Однажды вечером 1940 или 1941 года, если мне не изменяет память, при Гитлере показывали фильм с Чарли Чаплином. Не могу сейчас вспомнить ни сюжет, ни реакцию зрительного зала. Помню только, что на экране был Чаплин, и все. Правда, не могу сказать ничего больше.

Человека, который был ответственным за то, чтобы доставать и заряжать бобины, звали Эрик Штейн. В большинстве своем бобины попадали к нему из Министерства пропаганды Геббельса, располагавшегося как раз напротив канцелярии, по другую сторону Фосштрассе. Иногда Штейну приходилось ездить за фильмами к Хакешер-Маркт, в старый Берлин — там располагалось что-то вроде склада или хранилища[33].

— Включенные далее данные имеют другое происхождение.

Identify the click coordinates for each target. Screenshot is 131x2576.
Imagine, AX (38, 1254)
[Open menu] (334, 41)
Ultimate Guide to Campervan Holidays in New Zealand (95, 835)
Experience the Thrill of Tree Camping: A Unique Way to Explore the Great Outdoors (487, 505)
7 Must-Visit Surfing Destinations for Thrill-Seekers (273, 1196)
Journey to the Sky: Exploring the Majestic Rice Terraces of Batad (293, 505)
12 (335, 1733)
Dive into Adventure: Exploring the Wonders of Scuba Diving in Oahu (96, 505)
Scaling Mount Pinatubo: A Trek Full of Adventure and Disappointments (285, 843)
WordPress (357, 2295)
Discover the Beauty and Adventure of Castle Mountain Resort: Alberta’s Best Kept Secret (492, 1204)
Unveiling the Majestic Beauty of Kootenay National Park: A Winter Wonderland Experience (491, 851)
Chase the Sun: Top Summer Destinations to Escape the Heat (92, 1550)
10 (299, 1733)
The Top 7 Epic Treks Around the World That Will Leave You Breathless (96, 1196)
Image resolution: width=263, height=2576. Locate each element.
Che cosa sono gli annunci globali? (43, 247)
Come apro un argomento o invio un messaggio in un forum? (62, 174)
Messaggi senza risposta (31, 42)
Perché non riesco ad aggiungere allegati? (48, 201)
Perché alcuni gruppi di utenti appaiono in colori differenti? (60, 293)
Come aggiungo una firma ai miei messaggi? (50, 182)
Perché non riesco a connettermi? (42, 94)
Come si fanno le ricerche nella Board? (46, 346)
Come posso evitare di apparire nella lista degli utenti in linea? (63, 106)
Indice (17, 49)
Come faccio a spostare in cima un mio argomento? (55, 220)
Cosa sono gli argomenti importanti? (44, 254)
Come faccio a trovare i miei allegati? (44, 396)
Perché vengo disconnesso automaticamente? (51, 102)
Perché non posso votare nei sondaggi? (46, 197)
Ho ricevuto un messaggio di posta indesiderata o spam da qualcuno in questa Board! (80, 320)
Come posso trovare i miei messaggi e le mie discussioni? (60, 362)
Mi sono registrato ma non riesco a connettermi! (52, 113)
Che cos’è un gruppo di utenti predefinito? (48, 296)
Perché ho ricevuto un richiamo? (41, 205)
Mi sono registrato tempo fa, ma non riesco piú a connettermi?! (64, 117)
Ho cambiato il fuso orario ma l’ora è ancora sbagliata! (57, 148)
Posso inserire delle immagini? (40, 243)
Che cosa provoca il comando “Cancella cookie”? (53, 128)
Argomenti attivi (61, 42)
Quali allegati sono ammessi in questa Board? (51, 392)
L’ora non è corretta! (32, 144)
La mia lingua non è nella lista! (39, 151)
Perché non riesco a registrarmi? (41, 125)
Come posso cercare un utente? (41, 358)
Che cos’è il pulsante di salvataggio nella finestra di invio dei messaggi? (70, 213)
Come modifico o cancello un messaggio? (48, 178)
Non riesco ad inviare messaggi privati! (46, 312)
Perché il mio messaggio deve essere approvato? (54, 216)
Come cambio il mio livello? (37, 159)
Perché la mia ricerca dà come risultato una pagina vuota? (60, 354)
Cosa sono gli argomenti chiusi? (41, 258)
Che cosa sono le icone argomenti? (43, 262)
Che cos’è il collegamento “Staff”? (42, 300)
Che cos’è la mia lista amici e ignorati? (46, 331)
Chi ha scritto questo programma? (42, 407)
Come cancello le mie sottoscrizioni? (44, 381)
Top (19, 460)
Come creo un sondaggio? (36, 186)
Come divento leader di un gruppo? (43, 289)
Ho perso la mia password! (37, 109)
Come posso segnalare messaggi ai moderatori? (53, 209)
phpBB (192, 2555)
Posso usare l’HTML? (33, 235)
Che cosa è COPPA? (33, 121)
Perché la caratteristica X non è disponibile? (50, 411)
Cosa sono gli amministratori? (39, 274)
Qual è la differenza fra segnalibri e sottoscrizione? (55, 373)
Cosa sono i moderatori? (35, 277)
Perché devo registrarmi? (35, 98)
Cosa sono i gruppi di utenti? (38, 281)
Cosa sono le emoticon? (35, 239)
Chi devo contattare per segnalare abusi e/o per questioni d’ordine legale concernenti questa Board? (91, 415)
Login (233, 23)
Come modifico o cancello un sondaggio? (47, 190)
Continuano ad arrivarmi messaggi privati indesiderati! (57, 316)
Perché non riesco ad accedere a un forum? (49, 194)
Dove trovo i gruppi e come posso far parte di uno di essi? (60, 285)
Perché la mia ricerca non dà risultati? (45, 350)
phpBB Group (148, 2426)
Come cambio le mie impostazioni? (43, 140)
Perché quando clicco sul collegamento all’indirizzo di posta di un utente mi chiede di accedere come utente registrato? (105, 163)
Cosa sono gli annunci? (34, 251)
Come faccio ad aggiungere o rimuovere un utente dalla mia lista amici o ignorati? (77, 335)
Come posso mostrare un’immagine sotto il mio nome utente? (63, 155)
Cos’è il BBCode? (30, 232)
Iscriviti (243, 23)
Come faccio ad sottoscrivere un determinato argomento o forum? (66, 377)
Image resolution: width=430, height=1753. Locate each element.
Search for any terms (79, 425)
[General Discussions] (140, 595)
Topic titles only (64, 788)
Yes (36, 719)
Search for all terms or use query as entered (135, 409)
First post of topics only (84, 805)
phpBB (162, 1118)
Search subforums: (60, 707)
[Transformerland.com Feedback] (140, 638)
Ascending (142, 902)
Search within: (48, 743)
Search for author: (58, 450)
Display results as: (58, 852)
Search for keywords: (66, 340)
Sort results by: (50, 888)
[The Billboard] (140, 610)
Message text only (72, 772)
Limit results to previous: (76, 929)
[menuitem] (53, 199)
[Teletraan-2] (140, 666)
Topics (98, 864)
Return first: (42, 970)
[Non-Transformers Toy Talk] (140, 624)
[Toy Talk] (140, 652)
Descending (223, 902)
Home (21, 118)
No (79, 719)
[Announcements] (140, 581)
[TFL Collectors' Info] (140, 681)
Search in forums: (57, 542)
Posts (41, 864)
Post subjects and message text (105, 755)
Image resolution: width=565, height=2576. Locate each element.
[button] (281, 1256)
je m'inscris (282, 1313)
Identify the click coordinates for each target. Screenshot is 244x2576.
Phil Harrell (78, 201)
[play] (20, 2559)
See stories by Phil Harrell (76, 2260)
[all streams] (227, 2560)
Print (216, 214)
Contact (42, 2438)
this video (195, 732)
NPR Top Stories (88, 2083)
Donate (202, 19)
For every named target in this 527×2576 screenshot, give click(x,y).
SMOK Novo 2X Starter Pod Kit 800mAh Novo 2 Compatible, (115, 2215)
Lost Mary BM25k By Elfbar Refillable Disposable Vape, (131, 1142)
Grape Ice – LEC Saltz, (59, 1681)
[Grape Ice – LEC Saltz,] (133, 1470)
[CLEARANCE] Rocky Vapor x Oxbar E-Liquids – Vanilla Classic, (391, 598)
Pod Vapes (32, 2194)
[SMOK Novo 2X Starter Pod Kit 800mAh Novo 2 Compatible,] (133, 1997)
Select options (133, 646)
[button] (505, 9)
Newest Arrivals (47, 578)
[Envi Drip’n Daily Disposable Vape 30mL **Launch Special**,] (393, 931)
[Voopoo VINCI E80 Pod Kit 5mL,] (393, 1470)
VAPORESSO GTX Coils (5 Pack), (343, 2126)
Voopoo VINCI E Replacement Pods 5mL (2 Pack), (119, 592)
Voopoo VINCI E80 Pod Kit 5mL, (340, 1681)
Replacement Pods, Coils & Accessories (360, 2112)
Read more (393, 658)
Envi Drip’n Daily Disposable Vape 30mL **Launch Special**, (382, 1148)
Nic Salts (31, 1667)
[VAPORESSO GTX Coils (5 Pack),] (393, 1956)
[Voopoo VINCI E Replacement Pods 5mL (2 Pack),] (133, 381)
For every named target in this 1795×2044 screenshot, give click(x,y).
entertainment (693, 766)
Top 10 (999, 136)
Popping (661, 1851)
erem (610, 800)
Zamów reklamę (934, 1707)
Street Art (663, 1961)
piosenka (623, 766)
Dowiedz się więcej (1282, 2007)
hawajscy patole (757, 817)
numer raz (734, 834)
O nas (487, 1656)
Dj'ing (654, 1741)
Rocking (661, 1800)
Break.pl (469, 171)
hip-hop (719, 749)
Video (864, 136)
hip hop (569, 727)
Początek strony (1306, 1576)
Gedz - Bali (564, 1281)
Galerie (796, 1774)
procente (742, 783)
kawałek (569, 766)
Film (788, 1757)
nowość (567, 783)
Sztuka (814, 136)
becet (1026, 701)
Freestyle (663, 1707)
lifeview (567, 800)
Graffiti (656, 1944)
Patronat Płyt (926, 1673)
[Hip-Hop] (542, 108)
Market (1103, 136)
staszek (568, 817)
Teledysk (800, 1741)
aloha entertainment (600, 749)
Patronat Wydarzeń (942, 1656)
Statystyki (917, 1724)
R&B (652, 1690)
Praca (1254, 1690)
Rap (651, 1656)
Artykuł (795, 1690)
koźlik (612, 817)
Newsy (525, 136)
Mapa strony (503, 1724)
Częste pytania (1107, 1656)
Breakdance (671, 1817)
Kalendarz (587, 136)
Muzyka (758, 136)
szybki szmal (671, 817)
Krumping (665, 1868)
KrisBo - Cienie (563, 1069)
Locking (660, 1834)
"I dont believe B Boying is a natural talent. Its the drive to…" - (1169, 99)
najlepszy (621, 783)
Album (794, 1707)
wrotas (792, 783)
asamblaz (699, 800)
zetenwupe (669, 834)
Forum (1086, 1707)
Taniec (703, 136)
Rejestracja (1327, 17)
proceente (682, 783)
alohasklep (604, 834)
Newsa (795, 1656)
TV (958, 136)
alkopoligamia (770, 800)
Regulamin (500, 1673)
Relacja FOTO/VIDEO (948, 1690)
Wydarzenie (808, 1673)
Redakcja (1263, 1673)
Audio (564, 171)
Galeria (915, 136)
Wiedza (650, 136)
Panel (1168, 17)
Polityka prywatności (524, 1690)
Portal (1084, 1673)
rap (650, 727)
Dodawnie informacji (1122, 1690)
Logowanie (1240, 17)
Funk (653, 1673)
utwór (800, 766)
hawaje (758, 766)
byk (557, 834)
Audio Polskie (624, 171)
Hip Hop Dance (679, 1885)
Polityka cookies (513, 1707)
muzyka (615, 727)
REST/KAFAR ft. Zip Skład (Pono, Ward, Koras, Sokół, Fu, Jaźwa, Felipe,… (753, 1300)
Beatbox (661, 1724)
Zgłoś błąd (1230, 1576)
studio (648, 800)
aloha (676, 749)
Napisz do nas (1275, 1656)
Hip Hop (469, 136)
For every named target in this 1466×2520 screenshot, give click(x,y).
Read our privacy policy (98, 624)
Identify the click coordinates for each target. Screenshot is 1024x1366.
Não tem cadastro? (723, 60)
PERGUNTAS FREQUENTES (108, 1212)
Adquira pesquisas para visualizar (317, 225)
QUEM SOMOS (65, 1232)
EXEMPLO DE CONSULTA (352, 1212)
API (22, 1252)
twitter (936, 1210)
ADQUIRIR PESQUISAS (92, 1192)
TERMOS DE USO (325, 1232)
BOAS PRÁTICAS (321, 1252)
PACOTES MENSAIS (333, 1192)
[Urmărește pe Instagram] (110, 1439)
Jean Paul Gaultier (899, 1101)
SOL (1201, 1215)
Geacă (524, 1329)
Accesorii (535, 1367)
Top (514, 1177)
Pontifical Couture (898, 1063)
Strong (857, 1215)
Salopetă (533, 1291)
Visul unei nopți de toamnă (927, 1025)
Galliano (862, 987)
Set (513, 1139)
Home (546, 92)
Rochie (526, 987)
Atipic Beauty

Посмотрев фильм, Гитлер устраивался в курилке, перед камином. С ним вместе были гости, кто-нибудь из генерального штаба и один из его врачей. Там пили чай, иногда шампанское или другие алкогольные напитки. Сам Гитлер предпочитал любым алкогольным напиткам чай. На людях, во всяком случае. Кто-то из прислуги однажды проболтался мне, что в 1941 году перед тем, как выйти на трибуну, Гитлер мог позволить себе стаканчик фернет-бранки[34]. Этот самый слуга поведал, что выливал в стакан маленькую бутылочку напитка, 200 граммов, причем делал это не при всех, а либо на кухне, либо прямо в комнате шефа. Фернет-бранка, по его словам, действовала на фюрера умиротворяюще. Тогда же один из «стариков» мне рассказал, все так же полушепотом, что Гитлер, который не курил ни сигары, ни сигареты, в молодости очень любил ежевичный ликер с юга Германии, называвшийся «Кроцбеере».

Спать Гитлер обычно ложился очень поздно. Ночные разговоры в курилке редко заканчивались раньше двух-трех часов ночи, а в последние годы, когда жизнь фюрера становилась все более неупорядоченной, иногда затягивались и еще позже[35].

Только у меня из всей бегляйткоммандо была своя комната в канцелярии Гитлера: я пока еще был холостяком и к тому же поступил на работу в тот момент, когда больше не было свободных мест в здании, которое называли Новой канцелярией, — оно было построено в 1939 году Альбертом Шпеером неподалеку от Герман Геринг-штрассе, и там жила со своими семьями большая часть членов бегляйткоммандо СС и РСД.